(Photo courtesy of: RIFF Magazine) “Mitski explores a complexity of emotions in seventh studio album.”
“The Land is Inhospitable and So Are We” has Mitski demonstrating her lyrical brilliance while cutting away some layers of production that those lyrics could hide beneath. Mitski’s newest album was released on Friday, Sept. 15. The highly anticipated follow-up to 2022’s “Laurel Hell” is a welcome addition to her ever-evolving catalog.
“The Land is Inhospitable” exemplifies Mitski’s ability to handle the emotions she addresses. Each song explores the complexities of emotions, especially love, loss and dealing with one’s past.
The lead track, “Bug Like an Angel,” begins with deliberately played guitar chords, with the occasional accompaniment of piano. Mitski’s voice sits above the instruments during the verses. She delivers some of the most heartbreaking lyrics on this album, including, “When I’m bent over wishin’ it was over / Makin’ all variety of vows I’ll never keep / I try to remember the wrath of the devil / Was also given him by God.” The song discusses family and the distance that can be felt between the people one loves. Mitski finds herself accompanied by a chorus of voices between verses, but the song ends with slow piano chords.
As the piano fades, it is replaced by the down-strummed guitar and driving drum that power “Buffalo Replaced.” Mitski is searching for fleeting joy in a world that is moving at higher speeds and feels more disconnected. She tries to focus on the mosquitos and fireflies, but she is unable to keep away thoughts of freight trains and cars. High piano chords enter with the final post-chorus and her dream-like singing tries to wash away the world of roads and railroads.
A light guitar joins with Mitski singing in a higher key than much of the album in “The Deal.” On a midnight walk, Mitski feels pain within herself, and asks, “Will someone take my soul?” She does not find a reply. Mitski understands there is only one way to lose her soul, but she does not want that as she can’t change the cards she’s been dealt with. Violin joins her in the bridge with a quiet drum. She sees a bird watching her, who says, “Your pain is eased but you’ll never be free.” Drums enter raucously, and the violin picks up. She sings, “There’s a deal that I made.”

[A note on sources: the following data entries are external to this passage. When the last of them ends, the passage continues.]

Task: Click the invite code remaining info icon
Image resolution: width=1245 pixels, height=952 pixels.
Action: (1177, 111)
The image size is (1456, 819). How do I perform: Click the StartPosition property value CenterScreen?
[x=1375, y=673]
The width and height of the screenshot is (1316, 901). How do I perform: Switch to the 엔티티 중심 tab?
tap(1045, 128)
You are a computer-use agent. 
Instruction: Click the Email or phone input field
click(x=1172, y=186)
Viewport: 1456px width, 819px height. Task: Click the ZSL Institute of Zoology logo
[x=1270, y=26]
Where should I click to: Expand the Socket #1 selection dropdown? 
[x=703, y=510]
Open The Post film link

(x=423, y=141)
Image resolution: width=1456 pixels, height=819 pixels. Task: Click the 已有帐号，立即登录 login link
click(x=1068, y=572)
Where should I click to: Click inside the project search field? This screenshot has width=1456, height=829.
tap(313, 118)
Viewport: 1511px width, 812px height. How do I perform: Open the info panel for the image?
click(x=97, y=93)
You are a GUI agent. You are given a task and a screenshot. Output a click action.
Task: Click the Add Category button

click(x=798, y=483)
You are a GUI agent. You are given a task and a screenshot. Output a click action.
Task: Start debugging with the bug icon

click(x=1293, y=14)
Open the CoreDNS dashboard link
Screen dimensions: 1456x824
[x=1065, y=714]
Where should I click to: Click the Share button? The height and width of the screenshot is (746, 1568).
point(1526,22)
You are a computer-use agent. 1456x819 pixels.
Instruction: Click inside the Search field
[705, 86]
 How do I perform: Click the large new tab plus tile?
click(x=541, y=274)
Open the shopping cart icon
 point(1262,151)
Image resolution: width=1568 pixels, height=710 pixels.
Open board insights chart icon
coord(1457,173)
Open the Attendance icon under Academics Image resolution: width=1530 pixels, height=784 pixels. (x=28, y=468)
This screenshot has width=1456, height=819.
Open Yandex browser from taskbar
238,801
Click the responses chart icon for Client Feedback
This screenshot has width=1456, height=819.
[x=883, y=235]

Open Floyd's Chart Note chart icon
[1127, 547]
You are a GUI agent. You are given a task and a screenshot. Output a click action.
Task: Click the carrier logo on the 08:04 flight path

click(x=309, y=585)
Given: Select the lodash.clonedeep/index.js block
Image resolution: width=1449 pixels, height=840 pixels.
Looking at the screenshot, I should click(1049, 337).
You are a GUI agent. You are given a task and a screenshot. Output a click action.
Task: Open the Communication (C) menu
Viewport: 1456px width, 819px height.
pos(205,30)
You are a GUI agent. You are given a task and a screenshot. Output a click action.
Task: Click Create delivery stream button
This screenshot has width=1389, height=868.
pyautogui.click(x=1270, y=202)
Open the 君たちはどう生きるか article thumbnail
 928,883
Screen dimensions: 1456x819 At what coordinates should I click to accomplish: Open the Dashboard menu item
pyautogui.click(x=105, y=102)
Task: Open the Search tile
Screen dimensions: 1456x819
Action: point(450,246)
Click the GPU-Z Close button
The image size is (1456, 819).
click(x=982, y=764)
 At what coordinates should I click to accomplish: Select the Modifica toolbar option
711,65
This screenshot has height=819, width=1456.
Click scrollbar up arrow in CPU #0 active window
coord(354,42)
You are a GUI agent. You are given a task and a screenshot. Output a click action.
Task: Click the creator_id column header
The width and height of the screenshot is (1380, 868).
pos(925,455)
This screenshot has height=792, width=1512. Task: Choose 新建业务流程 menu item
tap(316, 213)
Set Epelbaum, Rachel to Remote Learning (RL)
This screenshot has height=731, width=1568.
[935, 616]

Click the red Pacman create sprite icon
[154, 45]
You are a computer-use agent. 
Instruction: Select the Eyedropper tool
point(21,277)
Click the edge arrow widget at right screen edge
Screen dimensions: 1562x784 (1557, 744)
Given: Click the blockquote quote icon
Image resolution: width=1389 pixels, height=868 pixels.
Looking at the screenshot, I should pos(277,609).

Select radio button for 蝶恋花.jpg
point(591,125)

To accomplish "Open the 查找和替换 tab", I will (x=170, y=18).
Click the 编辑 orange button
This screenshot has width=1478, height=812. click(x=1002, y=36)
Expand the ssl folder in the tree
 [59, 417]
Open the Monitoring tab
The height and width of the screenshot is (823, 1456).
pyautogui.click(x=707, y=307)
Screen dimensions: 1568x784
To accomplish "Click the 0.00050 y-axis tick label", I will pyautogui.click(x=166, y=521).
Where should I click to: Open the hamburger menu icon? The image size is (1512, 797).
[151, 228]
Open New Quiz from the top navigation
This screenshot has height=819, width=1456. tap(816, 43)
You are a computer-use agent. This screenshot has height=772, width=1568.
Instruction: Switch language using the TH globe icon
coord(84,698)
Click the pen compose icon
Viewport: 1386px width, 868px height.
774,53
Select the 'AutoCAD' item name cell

These heavier tracks, including “I Don’t Like My Mind” and “The Frost,” are juxtaposed with songs about love. “Heaven” recreates the blissful feeling love can give a person. “My Love Mine All Mine” is one of the highlights of this album. Dreamy guitars, piano and a soft drum back Mitski’s smooth vocals. She can feel the moonlight shining down on her and basks in the light of all those who have and will love her. As the song continues, Mitski asks the moon to shine on those she loves, even after she has passed. Understanding the moon does not shine for her, Mitski says, “Nothing in the world belongs to me / but my love, mine, all mine, all mine.”
However, the last three songs on the album make it clear that some of the people she loved have exited her life. On “The Star,” she says, “That love is like a star / It’s gone, we just see it shinin’.” Gender roles and the pain of being the one who ends a relationship are discussed on “I’m Your Man.” “I Love Me After You” takes place after things have ended. Mitski accepts the way things have gone. She continues with love and confidence that she made the right decision.
The album’s lyrics are meant to be listened to on repeat. The album’s 32-minute run time lends itself to this, while the album’s production gives her words the spotlight.
Mitski has risen to the challenge of rising expectations. Her exit from music, after the tour of 2018’s “Be The Cowboy,”has paid dividends. The fan pressure to only make music they can cry to is clearly felt, but she refuses to lose claim or control over her art. Mitski delivers another powerful album that feels fresh, and she has done so on her terms.